NCAA Tournament's Delicate Balancing Act: Expanding Without Losing Its Essence

NCAA Tournament's Delicate Balancing Act: Expanding Without Losing Its Essence

Kevin Keatts and North Carolina State reached the NCAA Tournament the old-fashioned way. The way that existed before the bubble. Before bracketology. Before NET rankings, KenPom, the transfer portal, name, image and likeness and all the rest. Before the tournament field grew (and grew some more), when the only way to punch your ticket into March Madness was by winning your conference tournament.

North Carolina State's NCAA Tournament Journey

N.C. State earned the Atlantic Coast Conference’s automatic bid by ripping off five victories in five days to capture the conference tournament title. The 11th-seeded Wolfpack pushed their postseason winning streak to seven and are now in the Sweet 16 for the first time in nearly a decade. It's been a thrilling if exhausting ride, the kind of run that saves jobs. It has also done little to alter Keatts' view about whether the tournament should expand beyond its current 68-team format:

Kevin Keatts on Tournament Expansion

"We talk about the student-athlete experience, and the only thing that really, in my opinion, that has not changed is expanding the tournament," Keatts said. "And I don’t have a number. I don’t know what that should be. But I do think we should give more schools opportunities to be able to get in the tournament."

Discussions on Expanding the Tournament

The NCAA committee has discussed all of this at length in the wake of the organization's transformation committee suggesting that NCAA-sanctioned championships in larger sports be open to a quarter of the teams participating in it. In Division I men's basketball, that breaks down to around an 88-team field, which would make for an unwieldy option to the (nearly) perfect 68-school bracket that's been an office pool staple the morning after Selection Sunday since 2011.
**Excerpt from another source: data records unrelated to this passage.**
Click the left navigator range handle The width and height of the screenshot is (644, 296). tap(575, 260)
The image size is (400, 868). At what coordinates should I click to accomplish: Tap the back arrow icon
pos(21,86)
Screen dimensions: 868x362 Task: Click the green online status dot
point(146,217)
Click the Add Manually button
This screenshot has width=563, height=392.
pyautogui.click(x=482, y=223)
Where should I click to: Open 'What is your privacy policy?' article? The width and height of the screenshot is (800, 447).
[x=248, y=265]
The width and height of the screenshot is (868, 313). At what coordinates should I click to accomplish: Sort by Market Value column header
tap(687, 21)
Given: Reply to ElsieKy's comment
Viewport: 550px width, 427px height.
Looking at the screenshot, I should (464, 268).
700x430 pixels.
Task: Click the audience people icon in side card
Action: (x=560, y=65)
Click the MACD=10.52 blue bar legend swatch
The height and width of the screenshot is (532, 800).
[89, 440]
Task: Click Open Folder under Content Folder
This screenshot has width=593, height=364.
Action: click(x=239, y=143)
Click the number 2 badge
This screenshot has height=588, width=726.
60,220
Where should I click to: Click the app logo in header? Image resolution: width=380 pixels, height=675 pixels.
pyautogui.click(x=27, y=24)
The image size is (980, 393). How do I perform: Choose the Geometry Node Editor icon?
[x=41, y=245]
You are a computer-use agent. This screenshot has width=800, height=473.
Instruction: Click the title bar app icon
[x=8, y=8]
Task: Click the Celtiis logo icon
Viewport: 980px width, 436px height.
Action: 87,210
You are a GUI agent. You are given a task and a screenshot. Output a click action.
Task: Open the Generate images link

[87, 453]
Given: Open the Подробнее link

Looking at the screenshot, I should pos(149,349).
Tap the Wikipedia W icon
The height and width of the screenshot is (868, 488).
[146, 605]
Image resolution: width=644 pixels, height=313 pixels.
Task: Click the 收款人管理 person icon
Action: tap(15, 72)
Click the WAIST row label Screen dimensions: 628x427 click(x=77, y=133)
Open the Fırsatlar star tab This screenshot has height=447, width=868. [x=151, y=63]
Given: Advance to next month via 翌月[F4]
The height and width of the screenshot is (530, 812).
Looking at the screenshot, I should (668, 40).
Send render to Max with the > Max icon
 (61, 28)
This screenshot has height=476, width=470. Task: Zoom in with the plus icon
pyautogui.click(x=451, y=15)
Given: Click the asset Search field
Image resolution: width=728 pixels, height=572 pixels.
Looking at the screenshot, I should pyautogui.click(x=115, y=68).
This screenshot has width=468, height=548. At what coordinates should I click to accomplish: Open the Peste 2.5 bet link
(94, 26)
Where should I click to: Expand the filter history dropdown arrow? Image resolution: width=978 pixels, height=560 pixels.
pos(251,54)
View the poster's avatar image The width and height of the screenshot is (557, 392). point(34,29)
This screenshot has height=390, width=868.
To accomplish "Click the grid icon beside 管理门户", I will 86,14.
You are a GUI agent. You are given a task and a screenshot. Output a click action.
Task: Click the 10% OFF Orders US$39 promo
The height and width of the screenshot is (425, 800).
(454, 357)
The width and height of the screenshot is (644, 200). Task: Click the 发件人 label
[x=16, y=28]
Potential Challenges of Expansion

Going that large seems unlikely. CBS and Warner Brothers Discovery have no interest in moving the Final Four past its current end day the first weekend in April. And beginning the tournament earlier to accommodate massive expansion would cause a ripple effect that would force the regular season to start even earlier at a time when attention is focused squarely on football in most places.

Considerations for Expansion

Atlantic 10 Commissioner Bernadette McGlade, who spent 10 years on the men's tournament selection committee, has become a strong advocate for expansion if it's done the right way. That means not predicating expansion on the idea that the extra 4-8 at-large bids automatically go to mid-tier schools from a power conference.

Impact of Expansion on Tournament Dynamics

What could shift if the field expands is how those units are allotted. One option could be to weigh the units, meaning having them grow exponentially through each round, thereby decreasing the value of simply making the field. It's a setup that could further exacerbate the already widening fiscal gap between super-sized conferences like the Big Ten and SEC and everyone else.

The Essence of March Madness

To survive and advance in a sport where the tectonic plates are in perpetual shift, the tournament may have no choice.